R. Emmett Tyrrell Jr.'s picture
February 24, 2011

Frankly, I did not think of Chris Matthews as an episodic apologist until I watched his MSNBC documentary this week, "President of the World: The Bill Clinton Phenomenon." The episodic apologists are a familiar fixture of the Clinton administration, much as the court historians are a fixture of the administration of Franklin D. Roosevelt. Whereas the court historians always could be relied upon to spin history FDR's heroic way, the episodic apologists always end up slobbering all over the Clintons — albeit with a twist.
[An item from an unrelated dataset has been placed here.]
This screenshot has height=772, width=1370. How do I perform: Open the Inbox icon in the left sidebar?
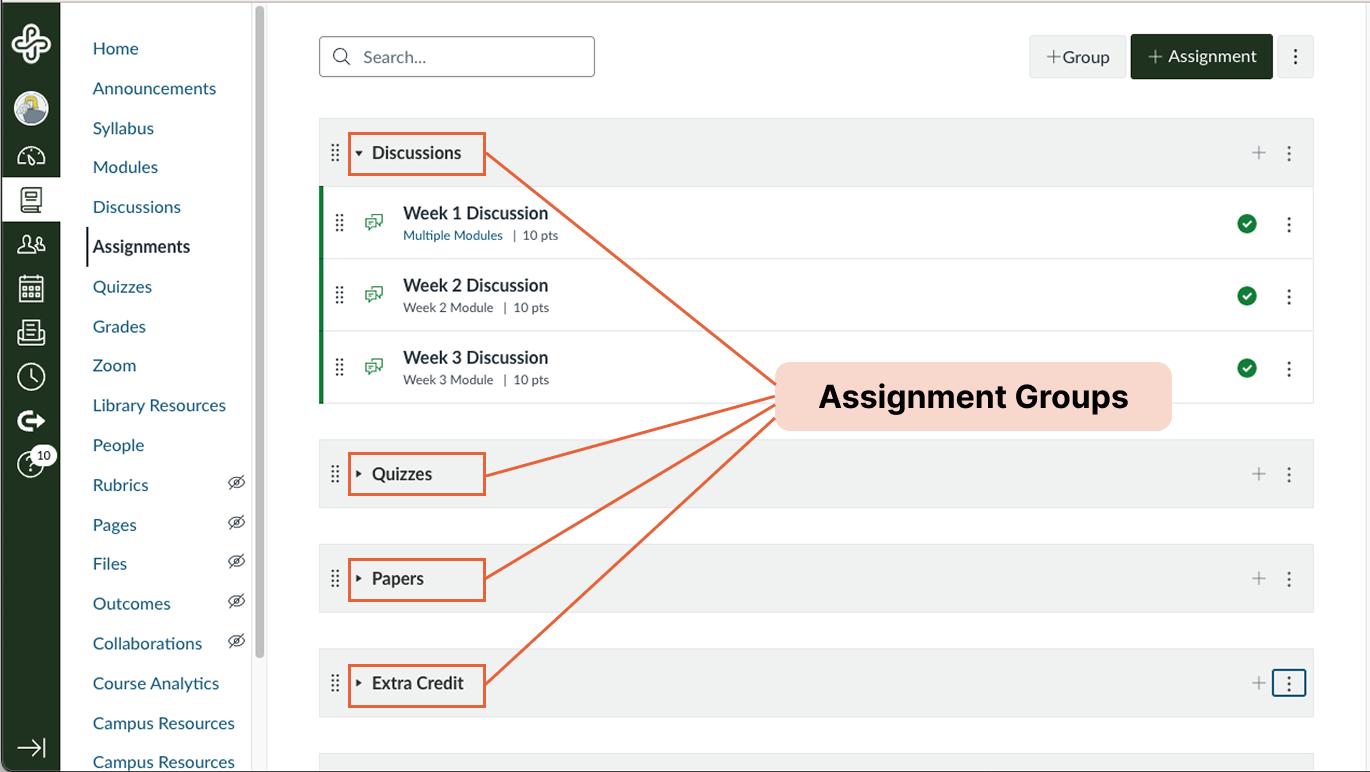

The court historians were always pretty straightforward. They adored FDR from the beginning to the end. The episodic apologists' lives are endlessly more complicated and melodramatic, as the Clintons are more complicated and melodramatic. There seems to be a script prepared for them. The apologists begin with high hopes and admiration for Bill and Bruno. Then Bill and Bruno fail them. The Clintons lie before grand juries or filch White House property while exiting for Chappaqua, or they are caught in Troopergate, in Travelgate, in Filegate or renting the Lincoln Bedroom. Of a sudden, the apologists suffer blighted hopes. First they become indignant. Then they feel used and abused. Some cry in public. Finally, hope springs anew.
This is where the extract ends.